Document extract:
Ontario’s Tire Recycling Sector Faces Renewed Setbacks
The tire recycling industry in Ontario is facing another crisis after eTracks, an organization that controls the majority of tire recycling in the province, cut tire processing this month by about 50 per cent at one of the province’s biggest recycling plants.
Critics say the cutback is another indication that Ontario’s once robust tire recycling industry has been severely disrupted by a provincial reduction in recycling targets, resulting in stockpiles containing hundreds of thousands of tires at two sites. The stockpiles came about after tire recyclers reached the lowered target before the end of 2025 and slowed or stopped processing tires.
“This raises serious concerns about potential new backlogs across Ontario, particularly as we are only weeks away from the spring tire changeover season,” said Adam Moffatt, executive director of the Ontario Tire Dealers Association. “We saw similar conditions last September ahead of the winter tire season, which ultimately resulted in widespread stockpiling and tire backlogs across the province.”

Tasks to complete:
1. Do these statements agree with the article on Ontario's tire recycling? Answer yes or no for each, quoting the words of the article that decide it.
(a) eTracks cut tire processing by about half at one of Ontario's biggest recycling plants.
(b) The tire stockpiles sit at three sites.
(c) Adam Moffatt says the spring tire changeover season is several months away.
2. Rename "eTracks" to "the stewardship agency" in the article on Ontario's tire recycling, and write out the stretch from "Ontario’s Tire Recycling" through "biggest recycling plants." with that change.
3. Write what comes next in the article on Ontario's tire recycling, picking up after its last sentence.

Data supplied:
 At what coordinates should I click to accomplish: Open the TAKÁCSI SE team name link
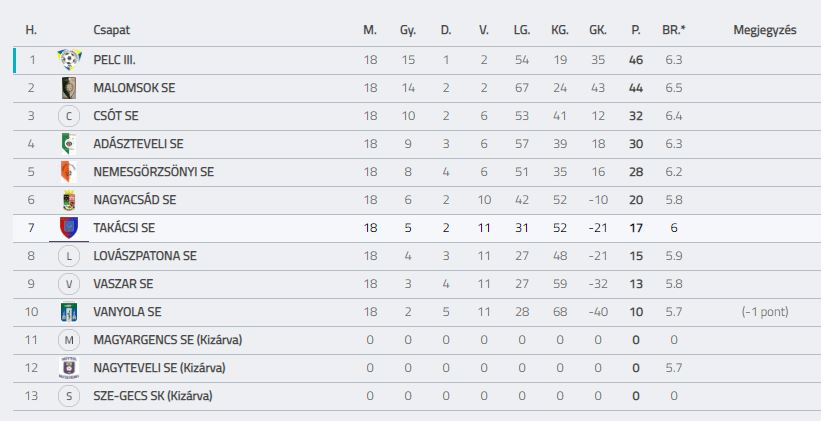pos(124,228)
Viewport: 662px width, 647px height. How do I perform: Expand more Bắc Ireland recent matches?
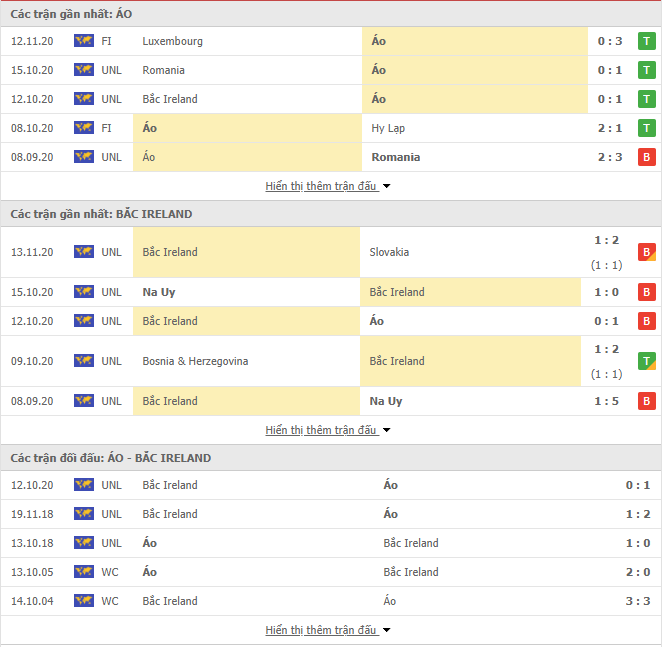pos(328,430)
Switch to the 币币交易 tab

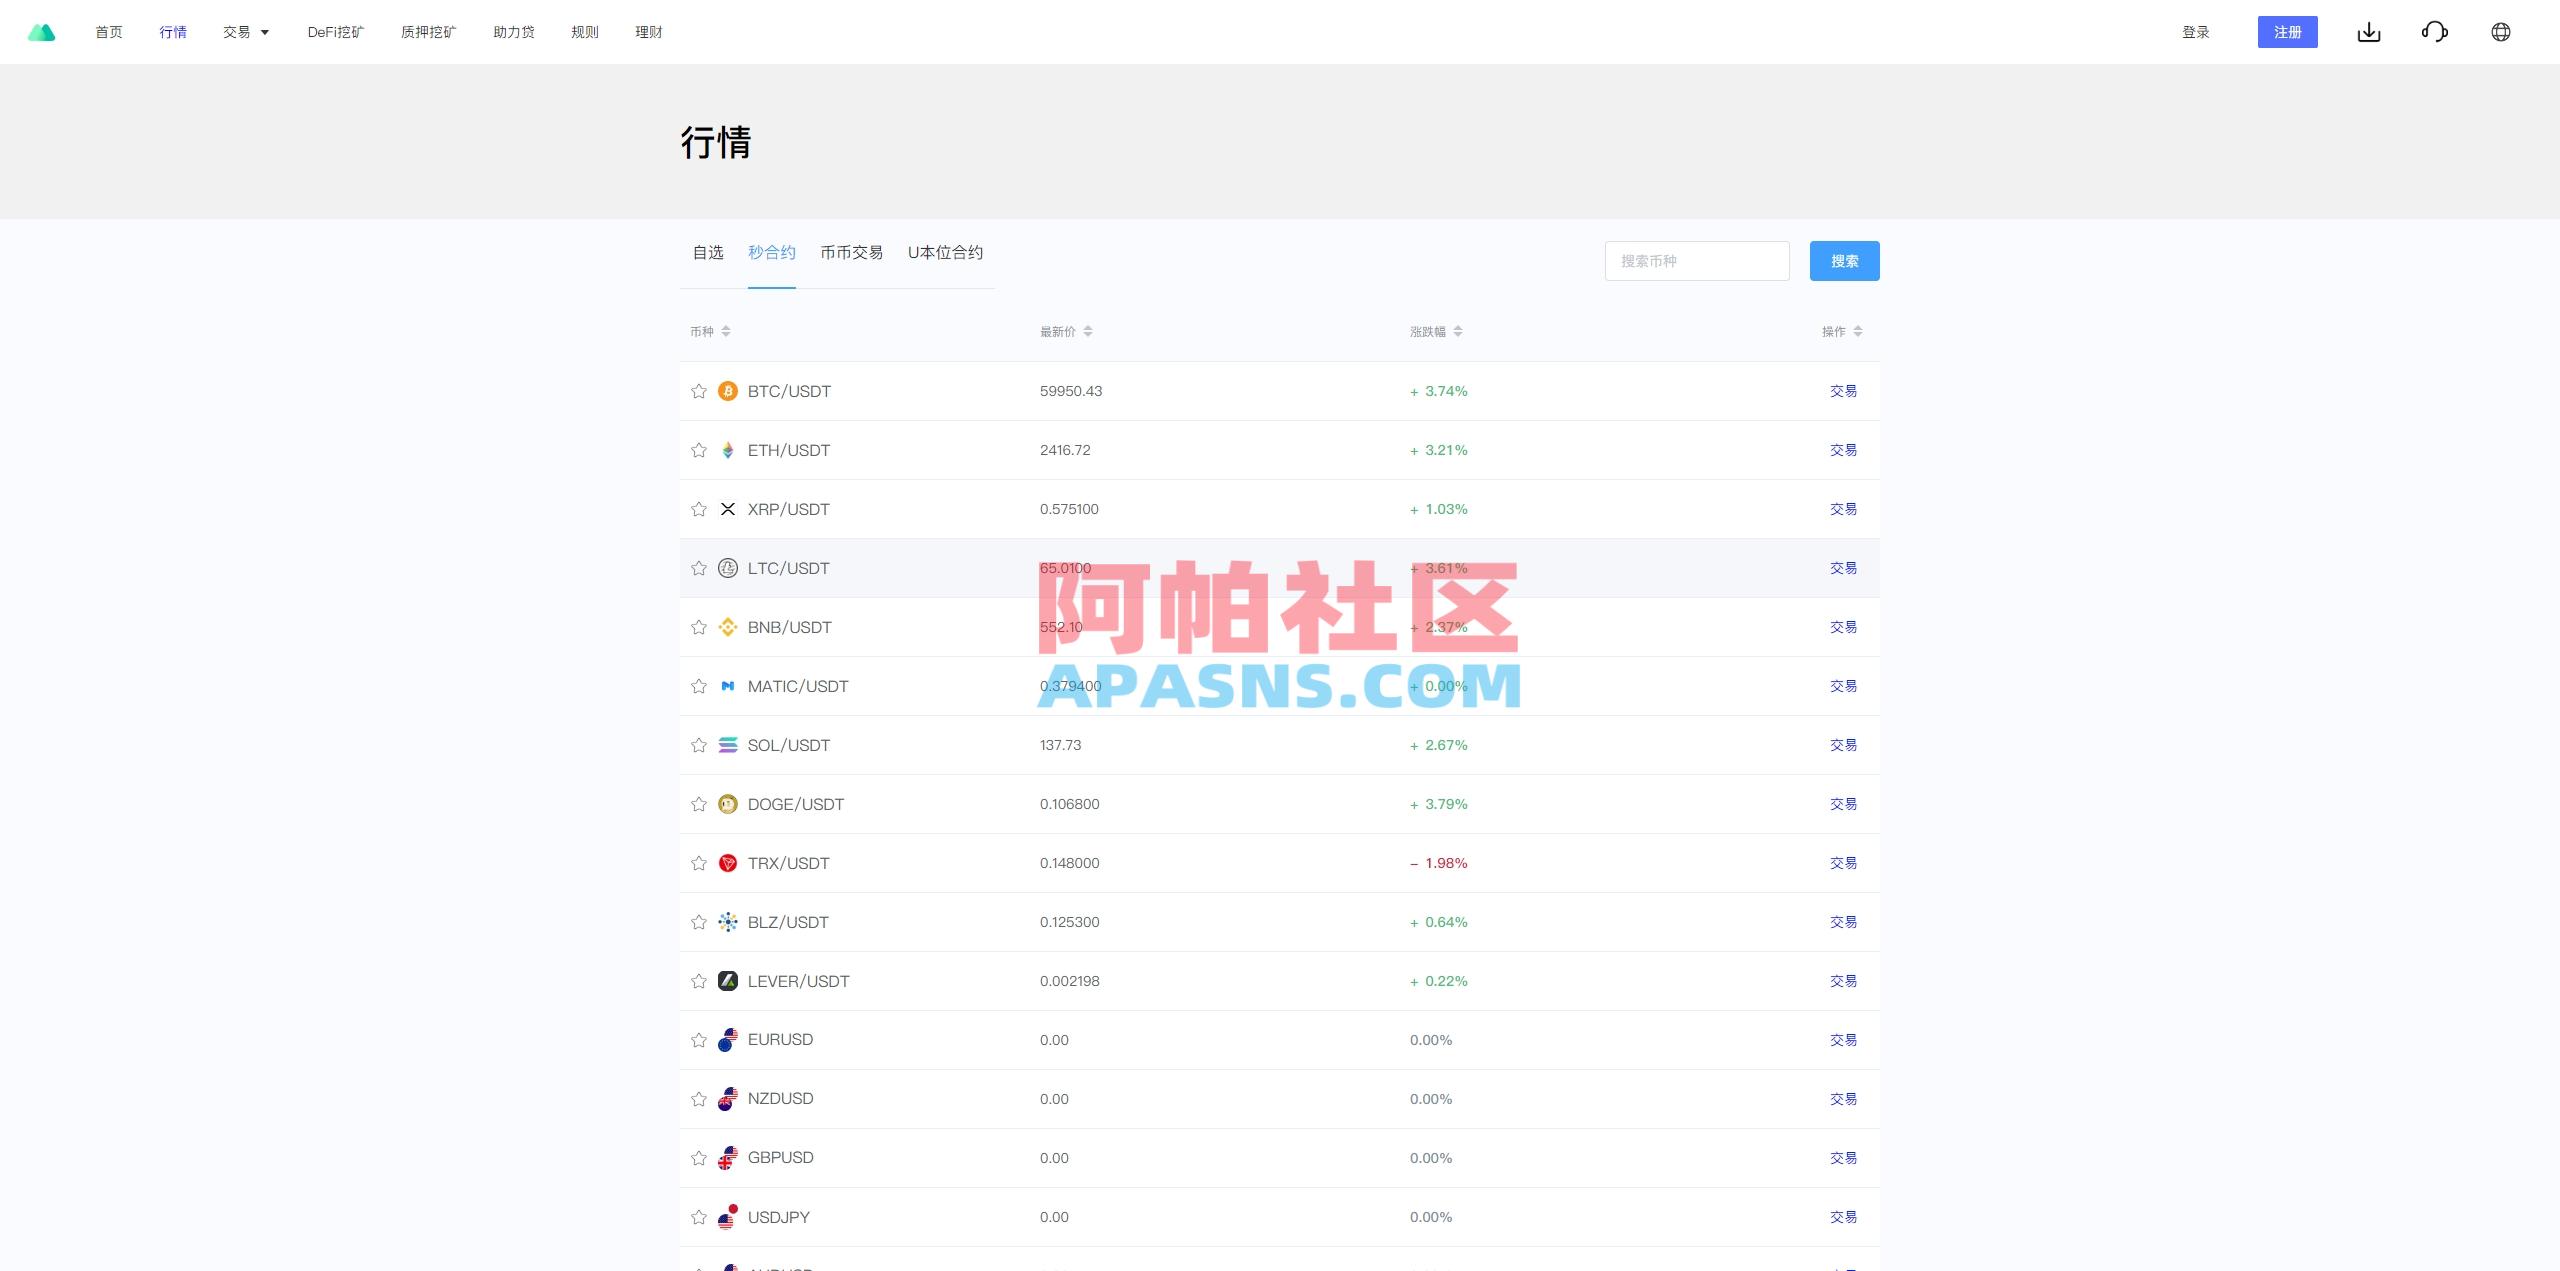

Results for each task:
1.
(a) Yes: "cut tire processing this month by about 50 per cent at one of the province’s biggest recycling plants"
(b) No: "resulting in stockpiles containing hundreds of thousands of tires at two sites"
(c) No: "we are only weeks away from the spring tire changeover season"

2.
Ontario’s Tire Recycling Sector Faces Renewed Setbacks
The tire recycling industry in Ontario is facing another crisis after the stewardship agency, an organization that controls the majority of tire recycling in the province, cut tire processing this month by about 50 per cent at one of the province’s biggest recycling plants.

3.
The province lowered the recycling target in December of 2024 from an 85 per cent collection and management rate to a 65 per cent management rate for the years 2025 to 2029.
Moffatt said the disruption in the industry is continuing to threaten the viability of tire haulers and processors and could lead to more stockpiling, an environmental hazard that prompted the provincial government to start a recycling program in the first place.
A second processor, who Moffatt didn’t name, also received a serious quota cutback for the month of March.
eTracks, however, said it reduced the quota for a Brantford rubber recycling plant named CRM because the facility is more expensive than others, and eTracks needs to save money as it continues to clear the stockpiles.
The organization, which manages recycling for 70 per cent of tire producers in Ontario, including big names like Bridgestone, Goodyear and Michelin, said that it continues to collect tires and send them to other plants.
“The expense to collect and manage (the 2025) surplus has added costs for eTracks that are being managed to ensure collection continues through to the end of the year,” said Melissa Carlaw, eTracks vice-president of communications and sustainability, in an email, adding that she blames the province’s regulatory change for the current state of the industry.
Carlaw said that eTracks processes 85 per cent of the tires that its producers sell on the Ontario market, which was the target before the Ford government lowered it to 65 per cent in December of 2024.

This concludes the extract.